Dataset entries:
*** Begin section ***

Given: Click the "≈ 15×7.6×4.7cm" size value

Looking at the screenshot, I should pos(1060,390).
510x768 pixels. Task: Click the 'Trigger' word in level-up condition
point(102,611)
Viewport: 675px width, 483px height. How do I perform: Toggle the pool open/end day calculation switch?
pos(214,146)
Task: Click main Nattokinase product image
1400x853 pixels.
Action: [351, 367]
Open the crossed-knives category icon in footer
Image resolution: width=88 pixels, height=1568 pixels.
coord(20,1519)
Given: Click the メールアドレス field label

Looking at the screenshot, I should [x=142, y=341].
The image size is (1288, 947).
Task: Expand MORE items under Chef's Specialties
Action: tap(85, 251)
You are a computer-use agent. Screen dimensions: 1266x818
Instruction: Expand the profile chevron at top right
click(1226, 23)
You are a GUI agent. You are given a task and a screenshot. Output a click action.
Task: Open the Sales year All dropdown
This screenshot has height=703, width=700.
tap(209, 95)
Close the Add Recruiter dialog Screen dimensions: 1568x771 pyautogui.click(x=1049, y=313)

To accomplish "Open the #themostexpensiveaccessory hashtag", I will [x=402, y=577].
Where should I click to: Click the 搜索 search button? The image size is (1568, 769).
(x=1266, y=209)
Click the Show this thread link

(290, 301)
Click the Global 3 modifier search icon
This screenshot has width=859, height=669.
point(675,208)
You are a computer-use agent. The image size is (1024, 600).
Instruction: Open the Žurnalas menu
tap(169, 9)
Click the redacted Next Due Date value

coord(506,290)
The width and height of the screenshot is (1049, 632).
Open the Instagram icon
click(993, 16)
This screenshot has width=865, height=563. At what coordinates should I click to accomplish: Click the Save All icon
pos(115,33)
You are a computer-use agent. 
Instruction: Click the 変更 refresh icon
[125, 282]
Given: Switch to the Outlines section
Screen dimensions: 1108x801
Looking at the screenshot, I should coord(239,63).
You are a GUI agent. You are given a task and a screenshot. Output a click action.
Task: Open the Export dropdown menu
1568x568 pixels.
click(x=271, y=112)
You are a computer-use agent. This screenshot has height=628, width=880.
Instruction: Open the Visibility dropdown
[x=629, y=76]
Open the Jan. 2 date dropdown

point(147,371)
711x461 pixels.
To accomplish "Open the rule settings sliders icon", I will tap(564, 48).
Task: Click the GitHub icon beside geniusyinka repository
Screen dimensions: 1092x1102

*** End section ***

- _The problem_
In full and unchanged, repeat the data above.

- _Answer area_
Given: Click the "≈ 15×7.6×4.7cm" size value

Looking at the screenshot, I should pos(1060,390).
510x768 pixels. Task: Click the 'Trigger' word in level-up condition
point(102,611)
Viewport: 675px width, 483px height. How do I perform: Toggle the pool open/end day calculation switch?
pos(214,146)
Task: Click main Nattokinase product image
1400x853 pixels.
Action: [351, 367]
Open the crossed-knives category icon in footer
Image resolution: width=88 pixels, height=1568 pixels.
coord(20,1519)
Given: Click the メールアドレス field label

Looking at the screenshot, I should [x=142, y=341].
The image size is (1288, 947).
Task: Expand MORE items under Chef's Specialties
Action: tap(85, 251)
You are a computer-use agent. Screen dimensions: 1266x818
Instruction: Expand the profile chevron at top right
click(1226, 23)
You are a GUI agent. You are given a task and a screenshot. Output a click action.
Task: Open the Sales year All dropdown
This screenshot has height=703, width=700.
tap(209, 95)
Close the Add Recruiter dialog Screen dimensions: 1568x771 pyautogui.click(x=1049, y=313)

To accomplish "Open the #themostexpensiveaccessory hashtag", I will [x=402, y=577].
Where should I click to: Click the 搜索 search button? The image size is (1568, 769).
(x=1266, y=209)
Click the Show this thread link

(290, 301)
Click the Global 3 modifier search icon
This screenshot has width=859, height=669.
point(675,208)
You are a computer-use agent. The image size is (1024, 600).
Instruction: Open the Žurnalas menu
tap(169, 9)
Click the redacted Next Due Date value

coord(506,290)
The width and height of the screenshot is (1049, 632).
Open the Instagram icon
click(993, 16)
This screenshot has width=865, height=563. At what coordinates should I click to accomplish: Click the Save All icon
pos(115,33)
You are a computer-use agent. 
Instruction: Click the 変更 refresh icon
[125, 282]
Given: Switch to the Outlines section
Screen dimensions: 1108x801
Looking at the screenshot, I should coord(239,63).
You are a GUI agent. You are given a task and a screenshot. Output a click action.
Task: Open the Export dropdown menu
1568x568 pixels.
click(x=271, y=112)
You are a computer-use agent. This screenshot has height=628, width=880.
Instruction: Open the Visibility dropdown
[x=629, y=76]
Open the Jan. 2 date dropdown

point(147,371)
711x461 pixels.
To accomplish "Open the rule settings sliders icon", I will tap(564, 48).
Task: Click the GitHub icon beside geniusyinka repository
Screen dimensions: 1092x1102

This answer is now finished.